Walkers, or "Others," and wights probably posed a challenge for George R.R. Martin as much as David Benioff and D.B. Weiss; "Game of Thrones" doesn't luxuriate in the magical elements -- dragons included -- because they tend to disrupt the realistic ones: The battles between men, above and below the Wall, and the tangled affairs of those who would be king. That's what really drives the story, not the "magic," which operates by its own set of rules, logic and physics.
It's a balancing act that "GoT" has carefully maintained -- too much magic turns this into something entirely different, a cartoon even, because the rules that govern men become irrelevant or subsidiary to the rules that govern the mythical characters.
Sunday night, the appearance of the Night's King, who accepted the sacrifice, because that what he does. An original commander of the Night's Watch, he fell in love with a walker, who was to become his White Queen, "with skin as white as the moon and eyes like blue stars." He brought her to the Nightfort on the Wall, and ruled there for 13 years, until overthrown.

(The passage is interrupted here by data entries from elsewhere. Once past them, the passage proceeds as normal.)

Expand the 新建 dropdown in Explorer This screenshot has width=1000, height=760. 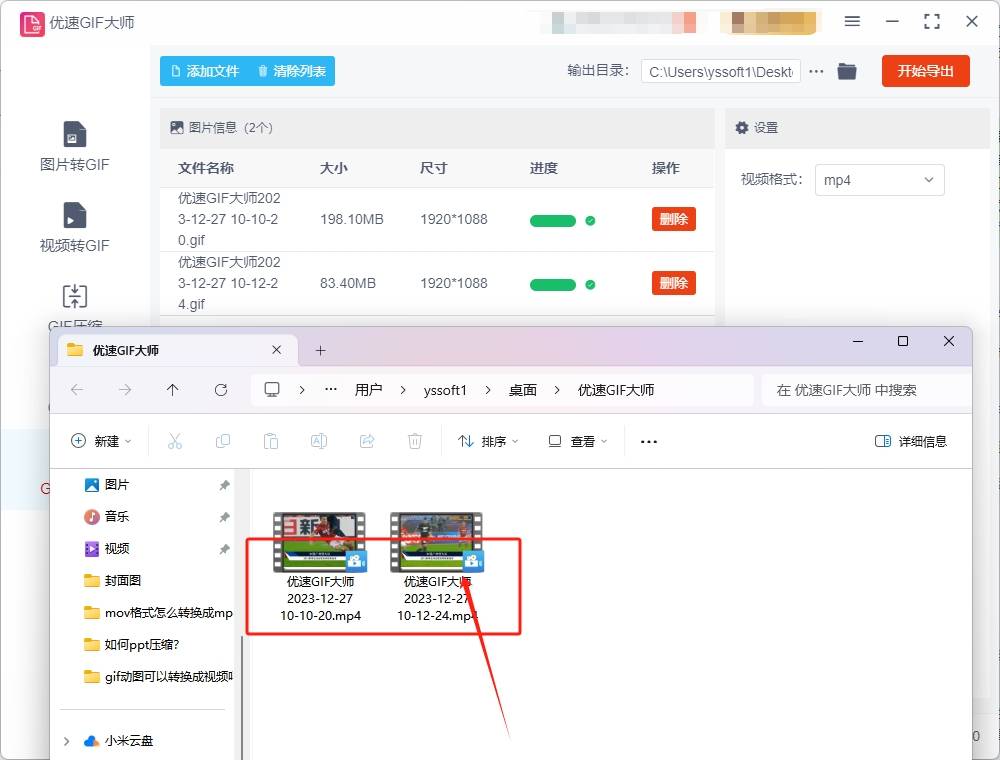click(100, 440)
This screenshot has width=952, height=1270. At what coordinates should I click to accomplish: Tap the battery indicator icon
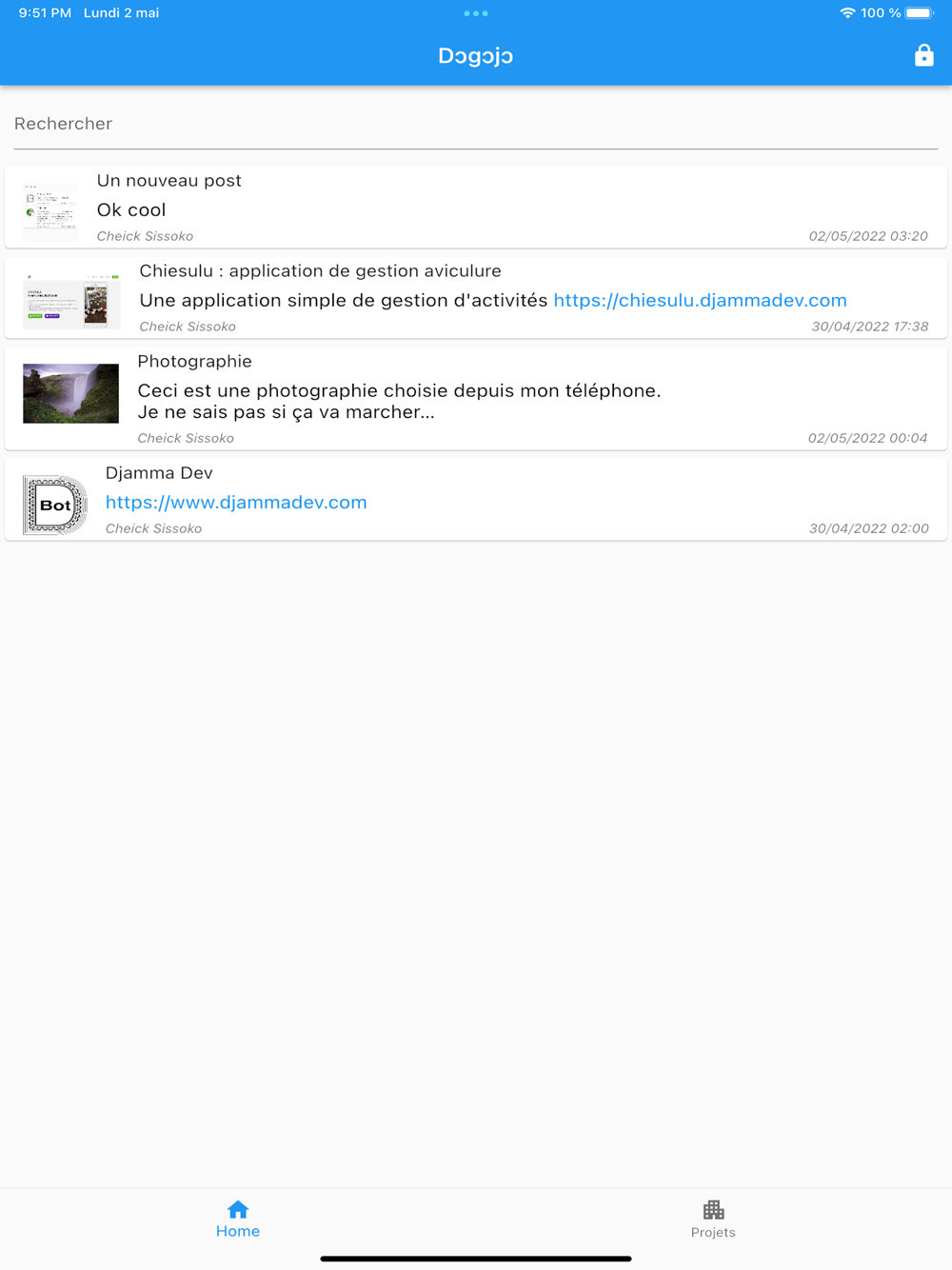(x=920, y=13)
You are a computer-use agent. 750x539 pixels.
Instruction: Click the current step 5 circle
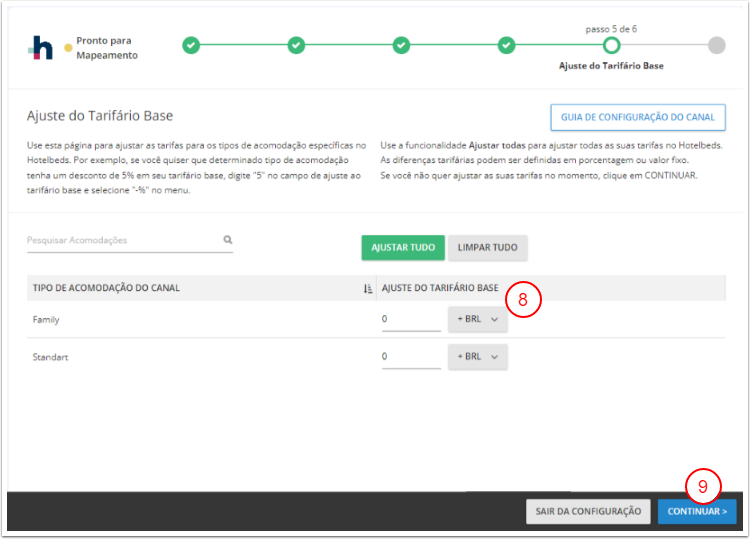click(611, 45)
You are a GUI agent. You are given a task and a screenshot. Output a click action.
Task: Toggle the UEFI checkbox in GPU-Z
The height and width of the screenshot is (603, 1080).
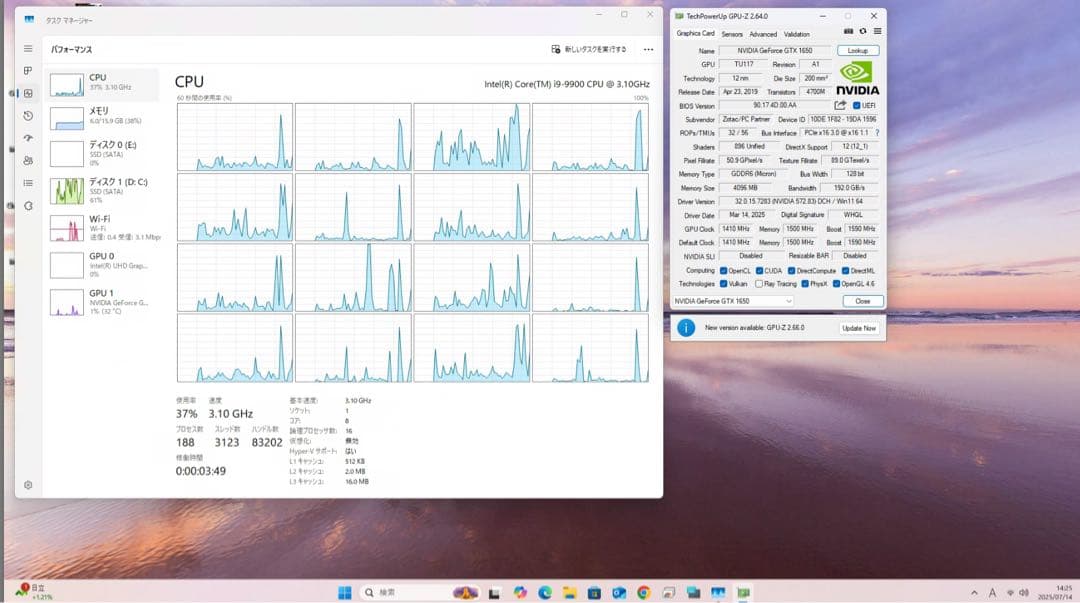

But he's still out there -- the Queen's whereabouts unknown -- and still offering sacrifices to his masters.
Now the questions: When will he appear next, and why baby sacrifices, and why not adult sacrifices, and how is he related to Bran, and what about "Coldhands" -- hands, fingers, limbs a preoccupation of "GoT" ... when will he make his entrance?
Then this: "GoT" is rich in foreshadowing. What does the fleeting appearance of the Night's King foreshadow?